Task Runner Gulp Update in Visual Studio

September 21st, 2022

After looking over my Gulp script, it definitely required some updates. In this post, I review what's required to update it to the latest version

After writing the post about how to use Visual Studio's Task Runner a little over a year ago, I was looking over my analytics and noticed it was becoming more popular than I expected.

With that said, I thought this would definitely be a good time to prepare some future Task Runner posts.

To kick off the first Task Runner post, I need to bring my gulpfile.js up to modern times with this new format.

Keeping Up with the Times

I was looking over the GulpJs docs and noticed something strange: the tasks in my gulpfile.js didn't match the latest structure in the docs.

Yeah...I was a little behind.

When I initially found out about Gulp, I was skeptical to use it, but decided to create a sample gulpfile.js. Once it was working, I wrote a quick post on Visual Studio's front-end tooling back in 2016.

The Gulp docs back then (at archive.org) explained this was the way to write your tasks. I thought, if it's not broke, don't fix it and I continued on.

Of course, with time, everything changes.

The Old Way

As you could see in the link above at archive.org, this was the way to write the tasks.

var gulp = require('gulp');

gulp
.task('testTask', function (done) {
    console.log('Hello World! We finished a task!');
    done();
});

gulp
.task('default', gulp.series(['testTask']));

Since this was working, I didn't change it...until my front-end tasks started taking a little longer.

I continued to build my library of client-side tasks and noticed they were getting bigger.

I needed a faster (and better) way to structure and execute the tasks.

The New Way

I was looking for a solution and the best place to start was the gulp docs. Then I noticed the tasks format changed.

So I updated my gulpfile.js.

const { series, parallel } = require('gulp');

const
 gulp = require('gulp');

function
 testTask(done) {
    console.log('Hello World! We finished a task!');
    done();
}

exports
.build = series(
    testTask,
    cleanLibraries,
    ts_clean,
    js_clean,
    sass_clean,
    sass_public_clean,
    public_ts_clean,
    publicJs_clean,
    parallel(
        copyLibraries,
        series(typeScriptTranspile, js, publicTypeScriptTranspile, publicJs),
        sass,
        sass_public
    )
);

I've added a couple other tasks as an example.

The two new composition types in Gulp are series() and parallel(). Series is used processing tasks in a synchronous order where parallel executes tasks in an asynchronous fashion.

The good news is you can combine them to streamline and optimize your process even faster.

As you can see in the series list, I perform a "clean" on my environment before I kick off parallel processes. The processes are able to run independently from each other and won't step on other tasks while processing. These tasks include TypeScript compilations, JS Bundling/Minification (AFTER TypeScript compilation), and SASS compilation.

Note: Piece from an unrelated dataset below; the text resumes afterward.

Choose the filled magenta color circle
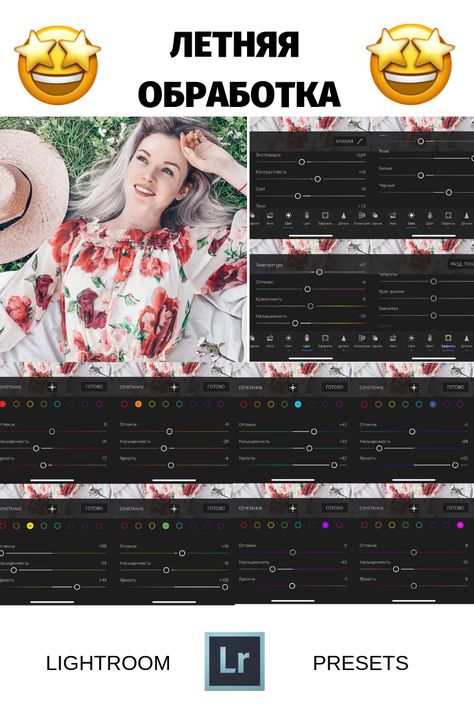 (x=460, y=525)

If everything is setup properly, you'll see your clean up processes execute rather quickly and then see your parallel processes kick off.

Think of the parallel tasks as a Task.WhenAll() in C#.

Other Visual Studio Task Runner Posts

  1. Advanced Basics: Using Task Runner in Visual Studio
  2. Visual Studio 2015 Front-end Tooling - Gulp and Grunt
  3. Creating a Dynamic Dialog System with Bootstrap and ASP.NET 5
  4. Quick Tip: Creating Multiple JavaScript Files using Gulp

Conclusion

In this post, we updated our gulpfile.js to something a little more modern and explained a way to optimize your front-end pipeline using series() and parallel() composition types.